### [Source records]
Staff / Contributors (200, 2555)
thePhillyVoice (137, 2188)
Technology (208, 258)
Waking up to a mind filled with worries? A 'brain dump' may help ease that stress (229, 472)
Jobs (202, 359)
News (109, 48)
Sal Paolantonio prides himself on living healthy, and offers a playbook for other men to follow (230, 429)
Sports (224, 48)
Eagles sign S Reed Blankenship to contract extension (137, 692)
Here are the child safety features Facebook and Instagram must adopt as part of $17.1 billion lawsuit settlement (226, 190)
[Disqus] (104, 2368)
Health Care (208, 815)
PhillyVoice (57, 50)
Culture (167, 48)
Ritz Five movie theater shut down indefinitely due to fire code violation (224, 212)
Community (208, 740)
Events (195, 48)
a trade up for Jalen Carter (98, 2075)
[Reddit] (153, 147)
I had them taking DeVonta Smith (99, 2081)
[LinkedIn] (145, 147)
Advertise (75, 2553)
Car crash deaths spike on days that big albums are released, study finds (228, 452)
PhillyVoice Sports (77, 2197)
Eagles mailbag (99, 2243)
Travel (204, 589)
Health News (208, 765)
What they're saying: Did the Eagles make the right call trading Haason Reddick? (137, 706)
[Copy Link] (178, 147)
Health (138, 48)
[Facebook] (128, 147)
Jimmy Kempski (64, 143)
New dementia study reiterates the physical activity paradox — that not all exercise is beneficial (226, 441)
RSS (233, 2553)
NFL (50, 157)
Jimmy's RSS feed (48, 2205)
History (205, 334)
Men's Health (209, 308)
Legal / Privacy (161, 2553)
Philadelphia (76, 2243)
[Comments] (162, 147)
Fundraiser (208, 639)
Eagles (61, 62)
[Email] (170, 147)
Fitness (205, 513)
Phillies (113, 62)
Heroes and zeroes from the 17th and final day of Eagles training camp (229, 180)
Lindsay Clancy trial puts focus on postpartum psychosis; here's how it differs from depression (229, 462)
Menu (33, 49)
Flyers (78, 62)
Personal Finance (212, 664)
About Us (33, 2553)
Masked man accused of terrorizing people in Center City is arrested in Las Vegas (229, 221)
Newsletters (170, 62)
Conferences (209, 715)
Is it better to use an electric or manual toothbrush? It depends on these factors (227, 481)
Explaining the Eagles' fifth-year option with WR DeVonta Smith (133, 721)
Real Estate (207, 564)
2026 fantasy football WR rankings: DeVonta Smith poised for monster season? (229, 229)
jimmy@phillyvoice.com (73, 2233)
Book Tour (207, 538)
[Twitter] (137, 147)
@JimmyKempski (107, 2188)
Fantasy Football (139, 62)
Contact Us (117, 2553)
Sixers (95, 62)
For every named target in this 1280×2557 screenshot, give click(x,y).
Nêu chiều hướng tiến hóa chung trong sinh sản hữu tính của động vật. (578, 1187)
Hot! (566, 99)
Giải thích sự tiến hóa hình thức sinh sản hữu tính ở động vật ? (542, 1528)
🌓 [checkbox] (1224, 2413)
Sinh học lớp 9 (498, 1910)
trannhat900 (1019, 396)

### [Prompt]
Where the line holding "What they're saying: Did" appears in the listing above, start reproducing exactly, and end with the line holding "Flyers (78, 62)".

### [Finished task]
What they're saying: Did the Eagles make the right call trading Haason Reddick? (137, 706)
[Copy Link] (178, 147)
Health (138, 48)
[Facebook] (128, 147)
Jimmy Kempski (64, 143)
New dementia study reiterates the physical activity paradox — that not all exercise is beneficial (226, 441)
RSS (233, 2553)
NFL (50, 157)
Jimmy's RSS feed (48, 2205)
History (205, 334)
Men's Health (209, 308)
Legal / Privacy (161, 2553)
Philadelphia (76, 2243)
[Comments] (162, 147)
Fundraiser (208, 639)
Eagles (61, 62)
[Email] (170, 147)
Fitness (205, 513)
Phillies (113, 62)
Heroes and zeroes from the 17th and final day of Eagles training camp (229, 180)
Lindsay Clancy trial puts focus on postpartum psychosis; here's how it differs from depression (229, 462)
Menu (33, 49)
Flyers (78, 62)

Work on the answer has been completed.